Let’s get in more details like which requests threw which error. Observe the fields in log, the 8th field is of the requests. So let’s include the 8th field and 10th field in our command and see the result.
awk '{print $8 " " $10}' sample.log | sort
Here is the output
* 200
* 200
* 200
* 200
* 200
* 200
* 200
* 200
* 200
* 404
/call-for-participation-at-conf-kde-in-and-fossmeet-2011/ 200
/call-for-participation-at-conf-kde-in-and-fossmeet-2011/ 200
/category/FSC/feed/ 304
/category/bit-lug/ 200
/category/fedora/feed/ 304
/feed/ 200
/my-scripts/ 200
/status.html 200
/status.html 200
/status.html 200
/status.html 404
/wp-comments-post.php 302
/wp-content/themes/cordobo-green-park-2/img/logo-cgp2.png 200
/wp-content/uploads/2010/11/523433.png 200
/wp-content/uploads/2010/11/facebook.png 200
/wp-content/uploads/2010/11/facebook.png 200
/wp-content/uploads/2010/11/facebook.png 200
/wp-content/uploads/2010/11/facebook.png 404
/wp-content/uploads/2010/11/facebook.png 502
/wp-content/uploads/2010/11/flicker1.png 200
/wp-content/uploads/2010/11/linkedin.png 200
/wp-content/uploads/2010/11/linkedin.png 200
/wp-content/uploads/2010/11/linkedin.png 200
/wp-content/uploads/2010/11/linkedin.png 200
/wp-content/uploads/2010/11/linkedin.png 200
/wp-content/uploads/2010/11/linkedin.png 502
/wp-content/uploads/2010/11/rss.png 200
/wp-content/uploads/2010/11/rss.png 200
/wp-content/uploads/2010/11/rss.png 200
/wp-content/uploads/2010/11/rss.png 200
/wp-content/uploads/2010/11/rss.png 200
/wp-content/uploads/2010/11/rss.png 404
/wp-content/uploads/2010/11/twitter.png 200
/wp-content/uploads/2010/11/twitter.png 200
/wp-content/uploads/2010/11/twitter.png 200
/wp-content/uploads/2010/11/twitter.png 200
/wp-content/uploads/2010/11/twitter.png 404
/wp-content/uploads/2010/11/twitter.png 502
/wp-login.php 200
/wp-login.php 200
Now let’s again count the number of each requests with corresponding response code. You already know the trick, just apply uniq filter.

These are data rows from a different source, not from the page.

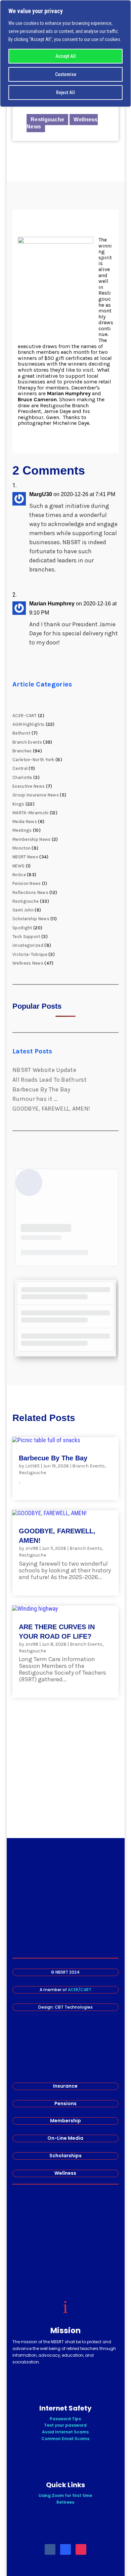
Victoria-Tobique (29, 954)
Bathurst (21, 733)
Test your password (65, 2425)
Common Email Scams (65, 2438)
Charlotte (22, 777)
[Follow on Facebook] (50, 2549)
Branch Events (27, 742)
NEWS (18, 865)
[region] (65, 53)
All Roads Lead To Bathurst (49, 1079)
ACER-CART (24, 715)
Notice (19, 874)
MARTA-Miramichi (30, 812)
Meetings (22, 830)
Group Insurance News (35, 794)
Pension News (26, 883)
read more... (36, 1488)
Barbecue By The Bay (41, 1089)
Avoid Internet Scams (65, 2432)
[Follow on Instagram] (81, 2549)
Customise (65, 74)
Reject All (65, 92)
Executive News (28, 786)
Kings (18, 804)
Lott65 (32, 1466)
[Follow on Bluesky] (65, 2549)
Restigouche (47, 119)
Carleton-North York (33, 759)
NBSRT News (25, 856)
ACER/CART (79, 1989)
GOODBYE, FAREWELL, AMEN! (51, 1108)
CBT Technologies (74, 2007)
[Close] (124, 6)
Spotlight (22, 927)
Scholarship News (30, 918)
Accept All (65, 56)
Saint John (23, 909)
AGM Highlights (28, 724)
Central (20, 768)
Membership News (31, 839)
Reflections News (30, 892)
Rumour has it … (35, 1099)
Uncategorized (27, 945)
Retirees (65, 2502)
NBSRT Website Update (44, 1070)
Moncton (21, 848)
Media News (24, 821)
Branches (22, 750)
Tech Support (26, 936)
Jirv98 (31, 1548)
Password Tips (65, 2419)
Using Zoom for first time (65, 2495)
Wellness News (27, 963)
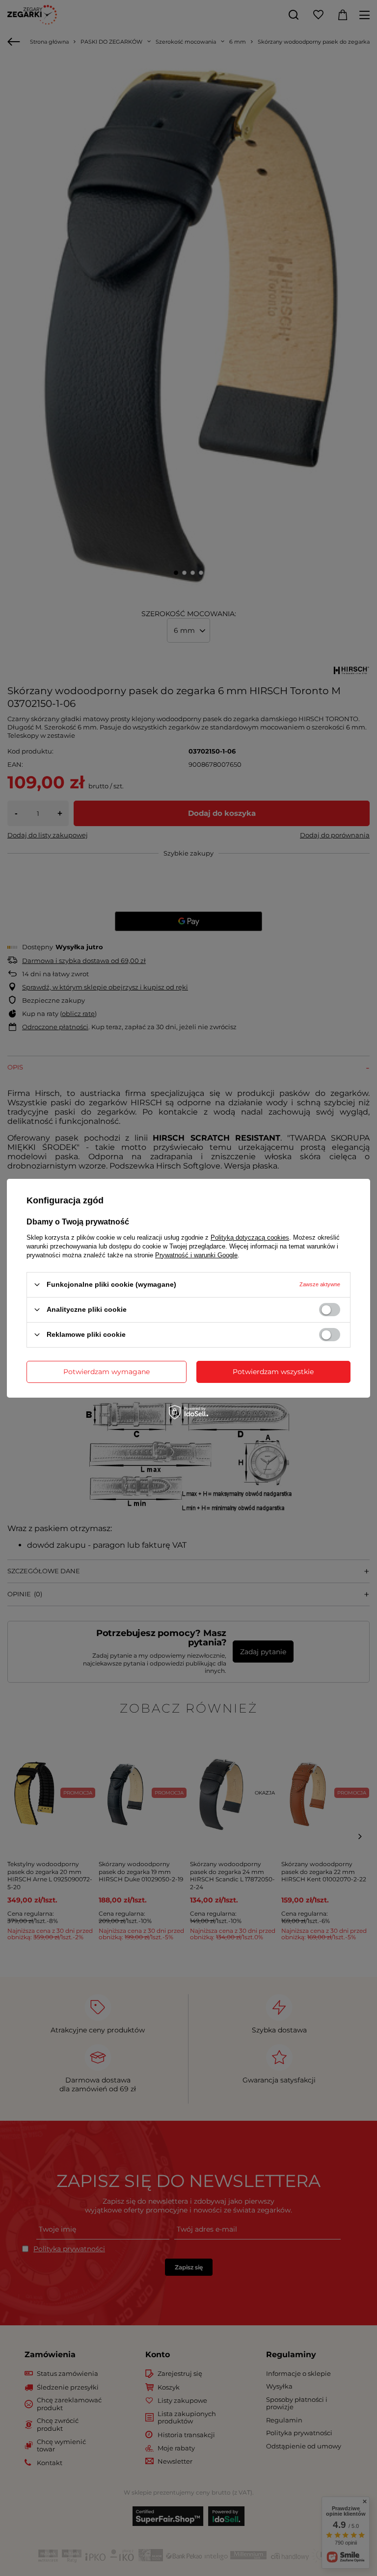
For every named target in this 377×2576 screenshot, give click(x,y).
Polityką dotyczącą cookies (250, 1237)
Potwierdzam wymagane (106, 1371)
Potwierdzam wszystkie (273, 1371)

awk '{print $8 " " $10}' sample.log | sort | uniq -c
The output will have the count of each kind of requests with their corresponding response code. The count would be based on the combination of both, request and response code.
9 * 200
1 * 404
2 /call-for-participation-at-conf-kde-in-and-fossmeet-2011/ 200
1 /category/FSC/feed/ 304
1 /category/bit-lug/ 200
1 /category/fedora/feed/ 304
1 /feed/ 200
1 /my-scripts/ 200
3 /status.html 200
1 /status.html 404
1 /wp-comments-post.php 302
1 /wp-content/themes/cordobo-green-park-2/img/logo-cgp2.png 200
1 /wp-content/uploads/2010/11/523433.png 200
3 /wp-content/uploads/2010/11/facebook.png 200
1 /wp-content/uploads/2010/11/facebook.png 404
1 /wp-content/uploads/2010/11/facebook.png 502
1 /wp-content/uploads/2010/11/flicker1.png 200
5 /wp-content/uploads/2010/11/linkedin.png 200
1 /wp-content/uploads/2010/11/linkedin.png 502
5 /wp-content/uploads/2010/11/rss.png 200
1 /wp-content/uploads/2010/11/rss.png 404
4 /wp-content/uploads/2010/11/twitter.png 200
1 /wp-content/uploads/2010/11/twitter.png 404
1 /wp-content/uploads/2010/11/twitter.png 502
2 /wp-login.php 200
So now you have learned enough to parse any file using “awk” command. If you think any example/suggestion that should be included in this post than do let me know in the comments.
Can you use awk to find stats by minute showing response codes logged, total counts per code found in the log, and breakdown of number of requests in each response time range?